Дело в другом. Нашего губернатора отправляют в отставку. Не понравилось Государь Императору, как он дело повёл с китайцами. Вот, решил меня облагодетельствовать новой службой перед отъездом из Благовещенска. Рекомендовал меня в лесную службу помощником лесничего. Звание унтер-офицера пожаловал и жалованье неплохое. Теперь мое жильё будет вдалеке – участок находится в ста верстах отсюда. Я подумал, что тебе тяжело будет с двумя детьми одной…
После этих слов в глазах Марьи вспыхнула надежда, но Никодим продолжил:
– Я говорю: может я заберу Сереженьку-то?!
– Не отдам мальчика! – воскликнула со злостью Марья. – Что хочешь делай!
– Ну, ладно, ладно… – сказал примирительно Никодим. – Я же так… чтобы тебе ношу облегчить.
– Не тяжела ноша. Справлюсь как-нибудь.
– Марьюшка, сердце мое, не обижайся. Не могу я тебя забрать. Там же тайга, лес.
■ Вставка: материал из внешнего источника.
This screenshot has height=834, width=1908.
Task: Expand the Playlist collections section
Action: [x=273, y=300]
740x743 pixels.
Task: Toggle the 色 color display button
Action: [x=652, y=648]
За сто вёрст человеческого жилья не найдёшь.
– А я и не напрашиваюсь! – сказала Марья успокаиваясь. – Значит, хотел в свою «тьмутаракань» Сереженьку нашего забрать?! Нет уж! Пусть здесь живет… нечего ему в таком крошечном возрасте по лесам шастать! Мы с тобой договаривались вначале, что до четырехлетнего возраста думать не смей забирать его!
– Хорошо, Марьюшка! – прогудел басом Никодим. – Только не злись! Полдень уже – может покормишь казака?!
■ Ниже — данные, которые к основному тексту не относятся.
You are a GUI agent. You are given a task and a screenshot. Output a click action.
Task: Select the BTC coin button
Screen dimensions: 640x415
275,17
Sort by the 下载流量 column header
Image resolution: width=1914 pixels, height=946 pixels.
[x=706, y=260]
Марья всплеснула руками и засуетилась, забегала, приговаривая:
– Вот дурья башка! Вот дурная баба… Прости, господи! Сейчас, сейчас…
Сноровисто вытащила любимый чугунок из остывшей печи – долго держит тепло – сбегала в погреб за разносолами, нарвала с огорода зелени и, спустя небольшое время, стол ломился яствами. Тут был и квас ядреный, были и морковные пирожки, малосольные огурчики, и сало нарезанное тонкими пластами; кроме того: наваристый борщ со сметаной, рыба запечённая и каша из полбы – на то и воскресенье, чтобы угощаться.
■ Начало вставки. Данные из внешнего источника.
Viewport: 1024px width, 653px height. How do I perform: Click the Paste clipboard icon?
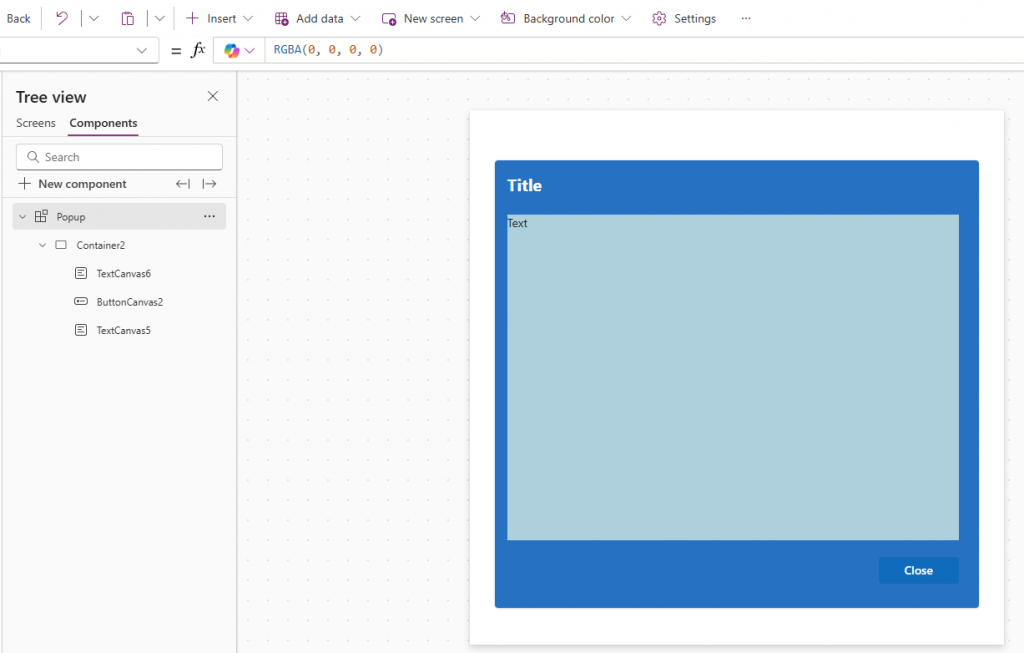(x=128, y=18)
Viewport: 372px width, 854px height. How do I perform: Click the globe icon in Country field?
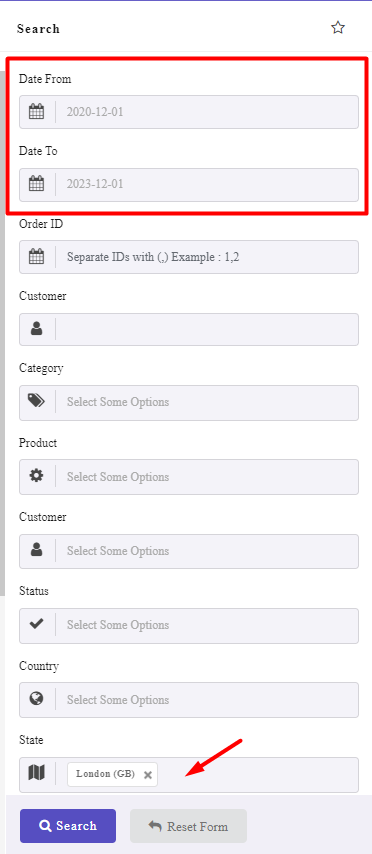36,699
Никодим взял большой кусок хлеба, положил сверху пласты сала, откусил, затем отправил в рот дольку чеснока, пожевал и погрузил ложку в тарелку с борщом…
– Ммм… Вкусно как, Марьюшка! Язык можно проглотить. Давно я не едывал такого борща.
– Кушай, Никодим! – сказала Марья. – Вон ещё огурчиков малосольных бери! Грибочки! Лучок зелёный!
Она сидела напротив и, подперев ладонями щеки, любовалась тем, как аппетитно кушает мужчина в ее доме. Надоело уже готовить только для себя. Вот настоящее счастье – дети, муж… мужчина – тихое семейное счастье. Только вот мужчина собрался уехать.
– Надолго ты в тайгу?
– Пока не знаю. Поеду, освоюсь, поживу, а как будет оказия – приеду к вам.
– Когда в путь?
– Вот, завтра и поеду…
– Баню затоплю тогда, – сказала Марья. – Ты побудь дома, пока я воды натаскаю.
– Хорошо, Марьюшка. Ты только воды нанеси, а остальное я сам…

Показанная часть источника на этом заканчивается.